Serverless BI: A data-driven path to digital transformation
Adopting a Serverless approach simplifies an organisation’s path to data-driven Business Intelligence.
A full commitment to being data-driven can benefit organisations of all manners and sizes. A data-driven approach allows large companies to achieve effective digital transformation, whilst allowing smaller companies to productize their valuable data and effectively leverage the promise of artificial intelligence (AI). The key benefit of being truly data-driven is that it empowers any organisation to make the right decisions at the right time.
Data-driven organisations need every stakeholder at every level of the organisation to have access to the data they need, when they need it. Sometimes access is as simple as knowing set metrics (e.g., number of orders, revenue or conversion), and other times it’s about quickly making discoveries from data with the right tooling.
Developing an effective data-driven strategy often requires Business Intelligence (BI) tooling. BI is not a new concept; it has its origins in trade for centuries, crossing into the sphere of technology at IBM in the late 1950s. Today, Business Intelligence has become a widely recognized approach among management practitioners. That being said, according to NewVantage Partners’ 2019 Big Data and AI Executive Survey:
“69% [of executives] report that they have not created a data-driven organization”
The reasons many executives haven’t been able to transform their organisations into being data-driven are manifold. Some of these are, of course, organisational — larger companies often lack the agility required to transform the process and mindsets for their organisations to become data-driven. There are also many failed transformations due to technology, with existing IT teams unable to create the tooling needed to allow companies access to accurate, reliable and up-to-date data.
Cultural challenges often present a significant hurdle to organisations attempting a transformation to becoming data-driven. Ensuring a smooth BI technological integration can help mitigate cultural challenges — keeping costs low and minimizing business disruption will allow for proper investment into developing a data-driven culture. Further to this point, businesses need to increase flexibility in their business processes; it’s critical that the technology used keeps up with the changes made in those processes. As is the case with any software, the approach needs to be iterative, responding to the needs of the users to increase adoption.

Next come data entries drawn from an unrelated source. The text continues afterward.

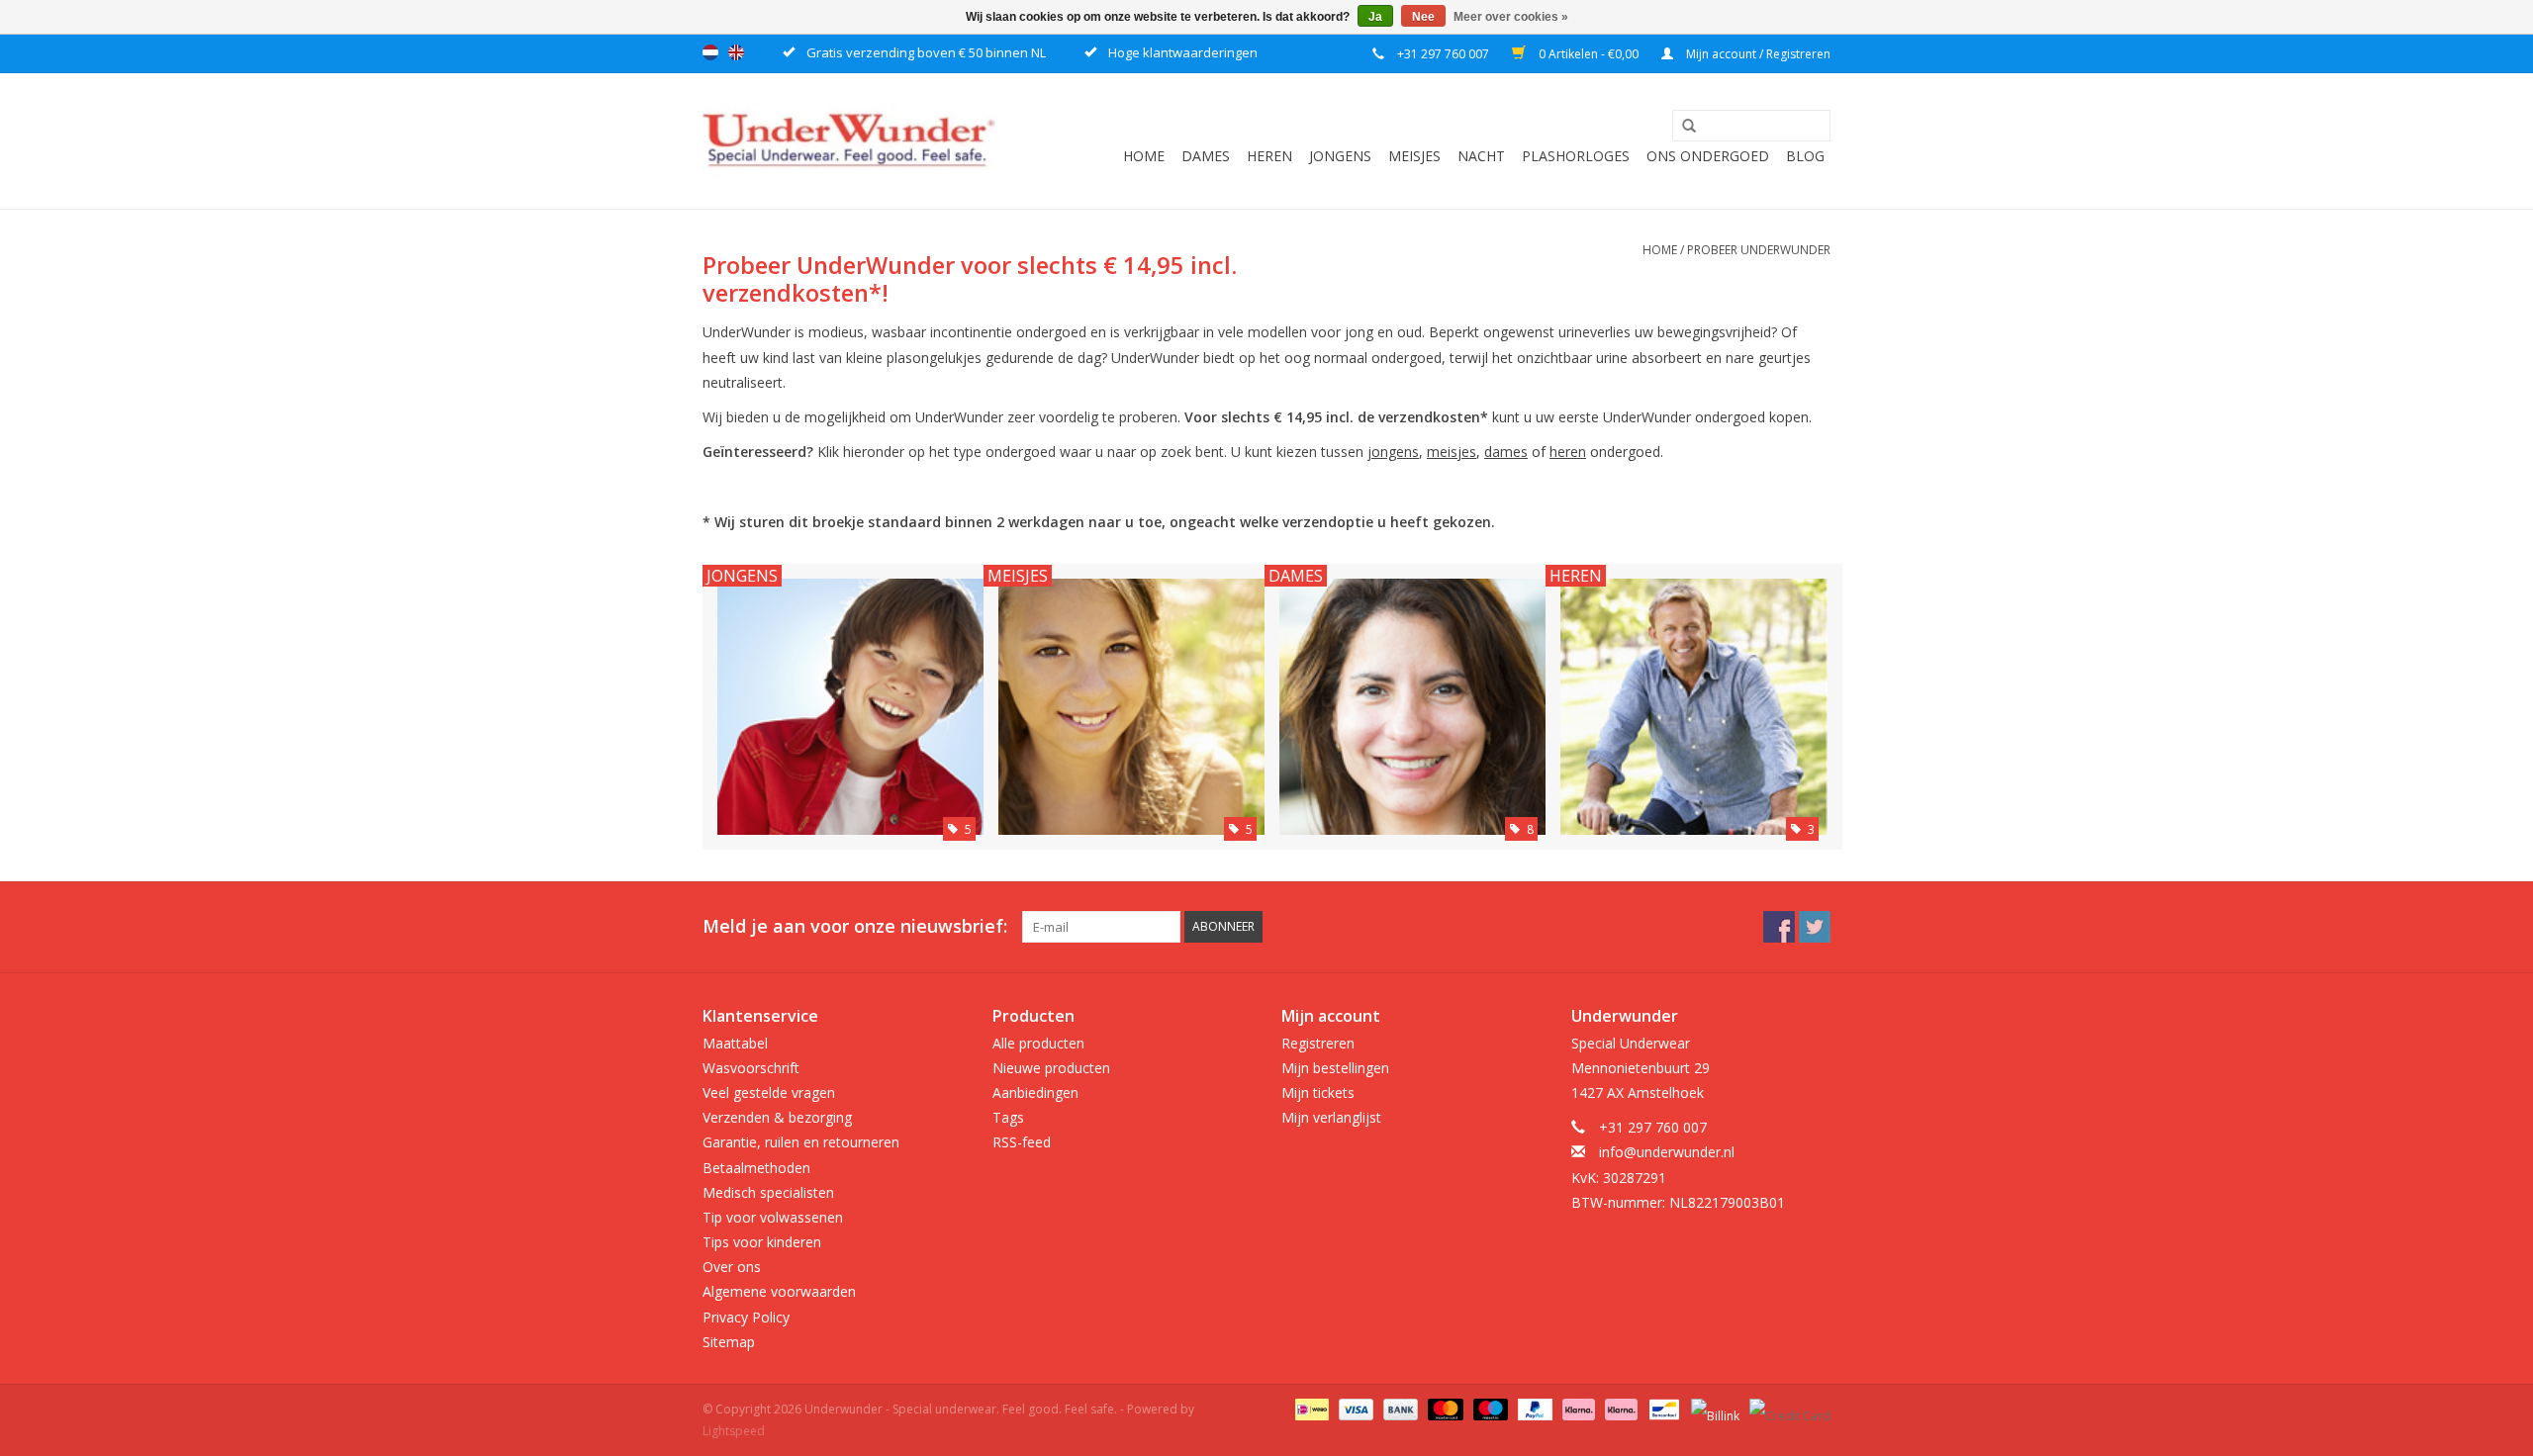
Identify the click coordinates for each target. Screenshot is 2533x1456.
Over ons (732, 1266)
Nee (1423, 17)
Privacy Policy (746, 1317)
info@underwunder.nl (1667, 1151)
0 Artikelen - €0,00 (1589, 54)
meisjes (1451, 451)
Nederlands (710, 52)
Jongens (1340, 155)
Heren (1269, 155)
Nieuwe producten (1051, 1067)
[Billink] (1713, 1408)
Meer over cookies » (1511, 17)
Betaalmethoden (756, 1167)
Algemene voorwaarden (779, 1291)
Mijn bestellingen (1335, 1067)
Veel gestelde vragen (769, 1092)
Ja (1375, 17)
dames (1506, 451)
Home (1144, 155)
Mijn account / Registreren (1756, 54)
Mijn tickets (1318, 1092)
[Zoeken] (1682, 126)
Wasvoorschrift (751, 1067)
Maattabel (735, 1043)
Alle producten (1038, 1043)
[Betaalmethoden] (1310, 1408)
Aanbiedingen (1035, 1092)
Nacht (1481, 155)
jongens (1393, 451)
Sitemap (729, 1341)
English (736, 52)
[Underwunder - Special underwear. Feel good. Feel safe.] (851, 141)
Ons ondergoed (1707, 155)
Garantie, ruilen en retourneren (801, 1142)
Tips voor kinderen (762, 1241)
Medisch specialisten (768, 1192)
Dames (1205, 155)
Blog (1805, 155)
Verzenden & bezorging (777, 1117)
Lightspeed (734, 1430)
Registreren (1318, 1043)
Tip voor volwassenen (773, 1217)
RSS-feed (1021, 1142)
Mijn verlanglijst (1331, 1117)
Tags (1008, 1117)
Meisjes (1414, 155)
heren (1567, 451)
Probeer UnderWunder (1758, 249)
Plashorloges (1576, 155)
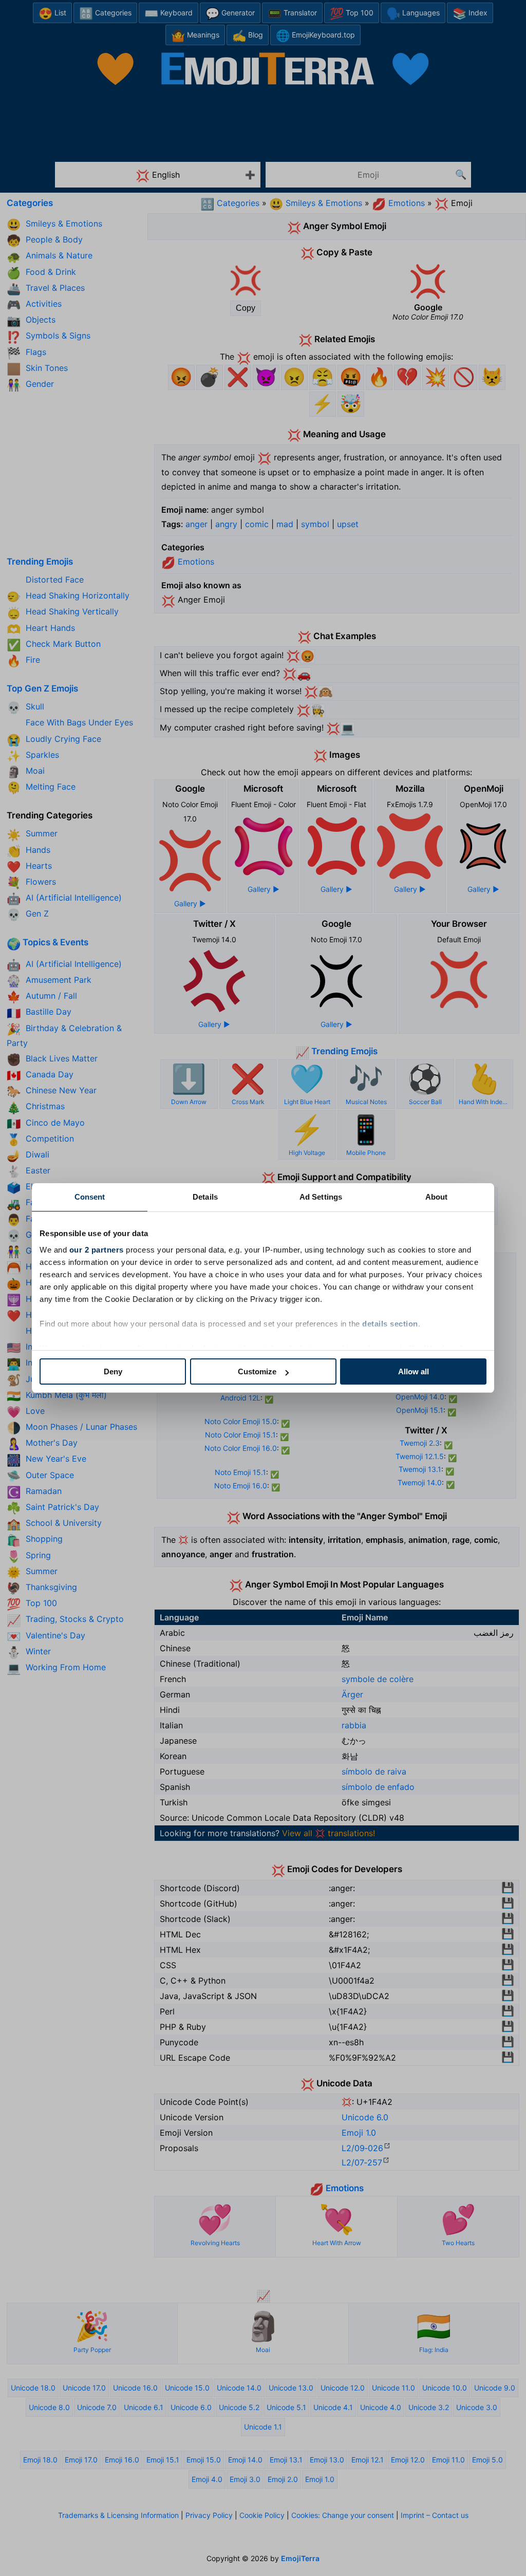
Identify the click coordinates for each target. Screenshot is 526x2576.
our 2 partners (96, 1249)
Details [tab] (205, 1196)
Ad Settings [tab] (320, 1196)
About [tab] (436, 1196)
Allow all (413, 1371)
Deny (113, 1371)
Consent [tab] (89, 1196)
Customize (257, 1371)
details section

Where does Serverless come in?
Serverless is a broad and polymorphic space, and is rapidly evolving. As a term, it’s widely used, but not well understood. For the purposes at hand, let’s think of Serverless as allowing applications and services to be run without having to manage the underlying infrastructure, as well as using a “buy-not-build” approach to services that have been commoditised.
In a Serverless approach, companies rarely build their own Serverless web applications; instead, they consume them as a service (e.g., AWS Cognito, Okta, Auth0). This leveraging of third-party services, as well as its pay-per-use model, makes Serverless an ideal fit for BI systems and data pipelines, as the Total Cost of Ownership (TCO) and time to market is reduced.
There are security benefits as well. The underlying infrastructure and many critical security functions are managed by the cloud provider, making critical data security simpler and easier to audit and manage.
Data governance concerns can also be simplified with a Serverless approach by employing a repeatable architecture that easily can be deployed across many regions. While Infrastructure as Code is not a new concept, Serverless architectures take it to the next level as more of the application infrastructure is simply the orchestration of cloud resources. The abstraction provided by Serverless services and the increased usage of cloud-native solutions makes multi-region deployments more easily manageable and maintainable.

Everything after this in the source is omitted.